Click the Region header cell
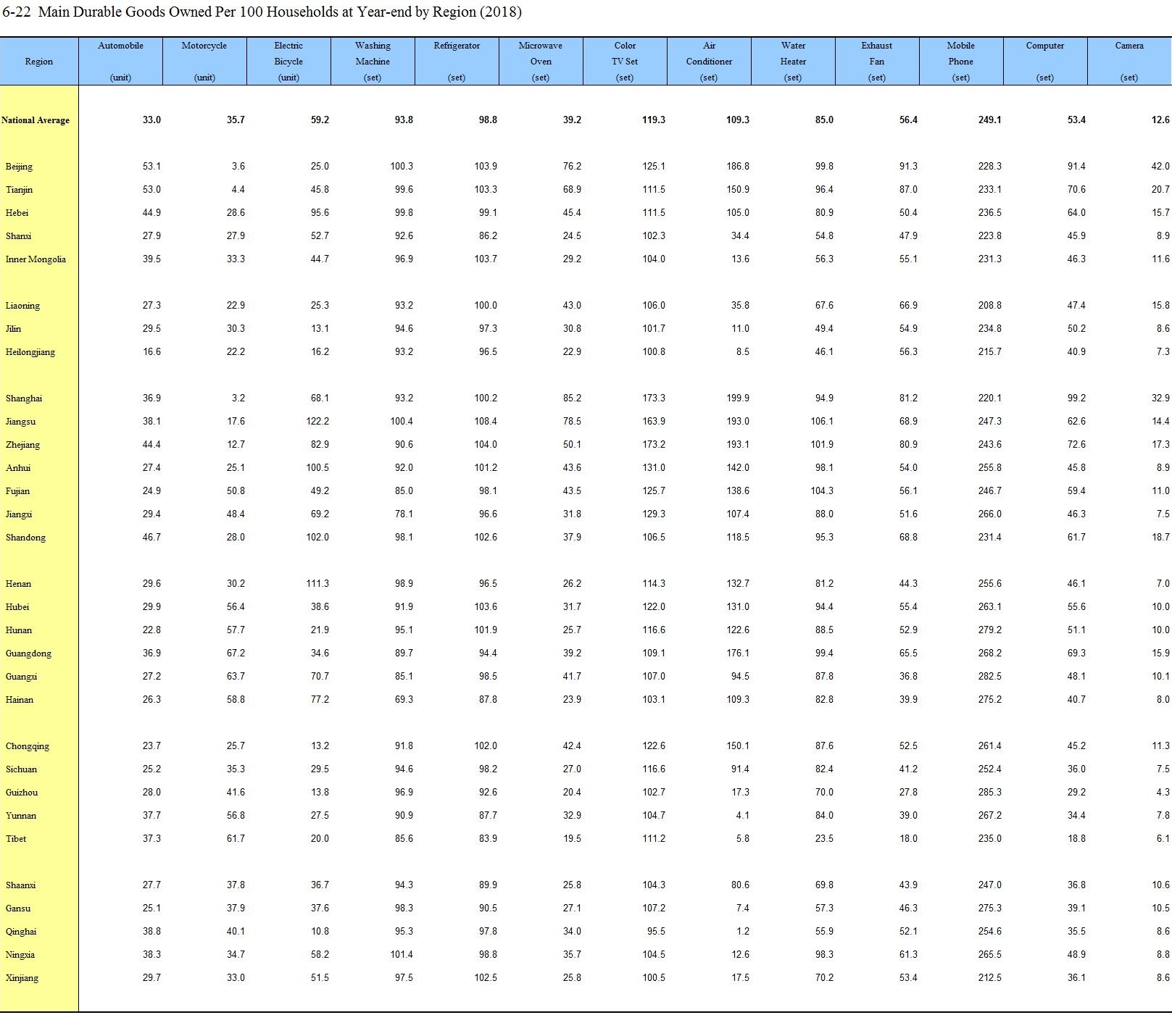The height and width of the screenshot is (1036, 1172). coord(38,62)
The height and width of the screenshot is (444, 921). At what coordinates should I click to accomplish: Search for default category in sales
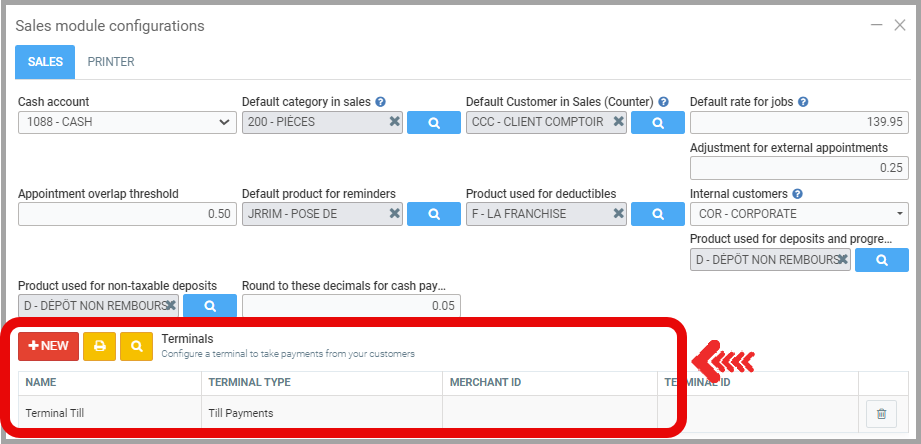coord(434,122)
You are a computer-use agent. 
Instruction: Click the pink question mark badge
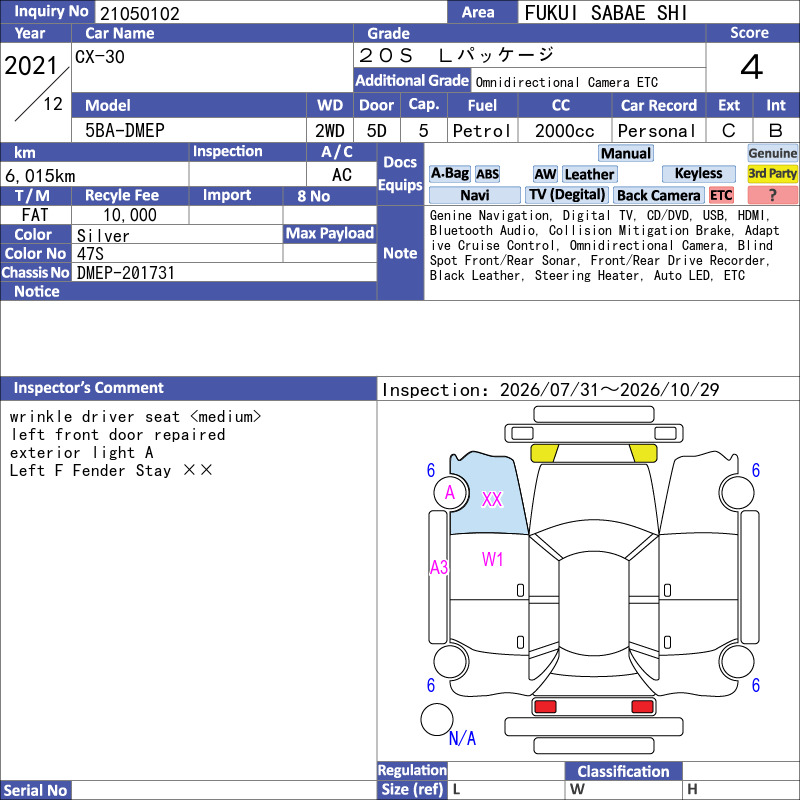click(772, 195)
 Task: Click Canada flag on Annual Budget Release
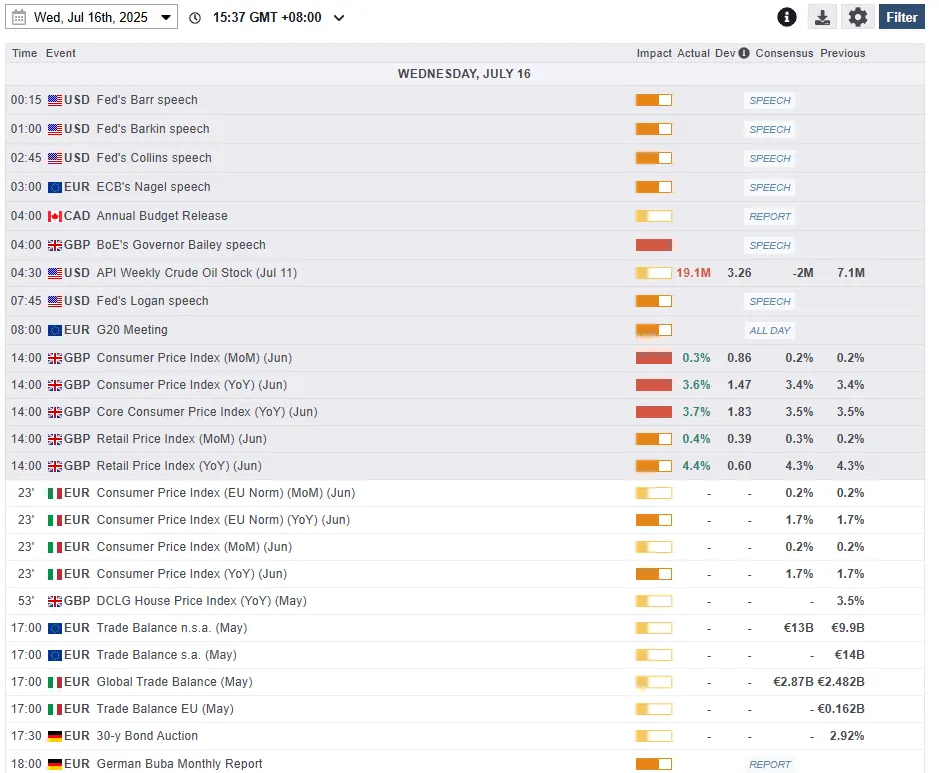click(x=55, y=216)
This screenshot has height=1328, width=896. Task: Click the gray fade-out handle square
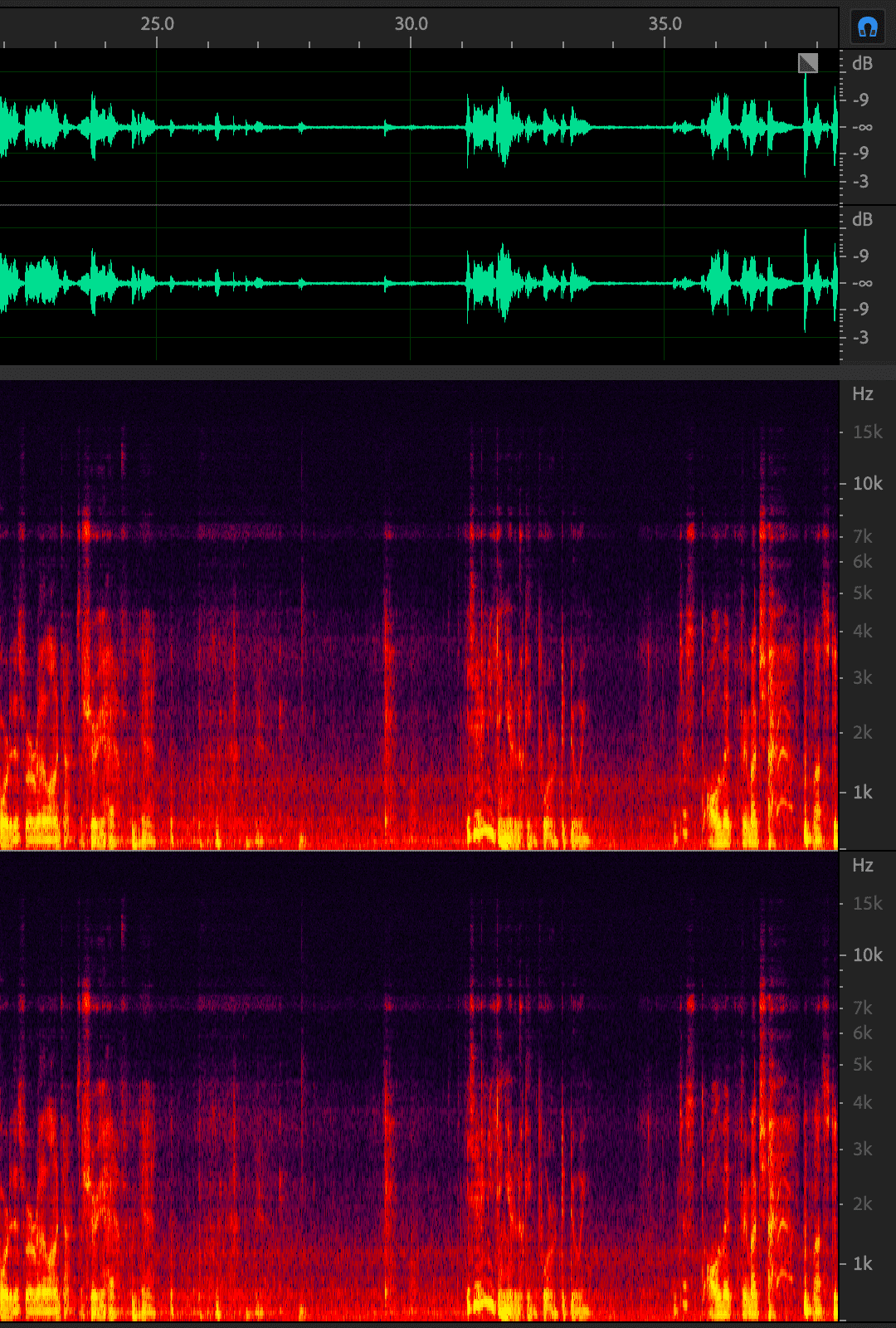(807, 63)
________________________________________
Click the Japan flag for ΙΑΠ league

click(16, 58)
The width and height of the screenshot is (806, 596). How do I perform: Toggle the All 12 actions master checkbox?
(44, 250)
________________________________________
> _What you are asked to do_:
Please output, exactly as written, the lines above from the one holding "Click the Region header cell" through the one holding "You are a computer-use agent.", both included, with the pictures omitted.

> _Response to the task_:
Click the Region header cell
The height and width of the screenshot is (1036, 1172). coord(38,62)
The height and width of the screenshot is (444, 921). At what coordinates should I click to accomplish: Search for default category in sales
coord(434,122)
You are a computer-use agent. 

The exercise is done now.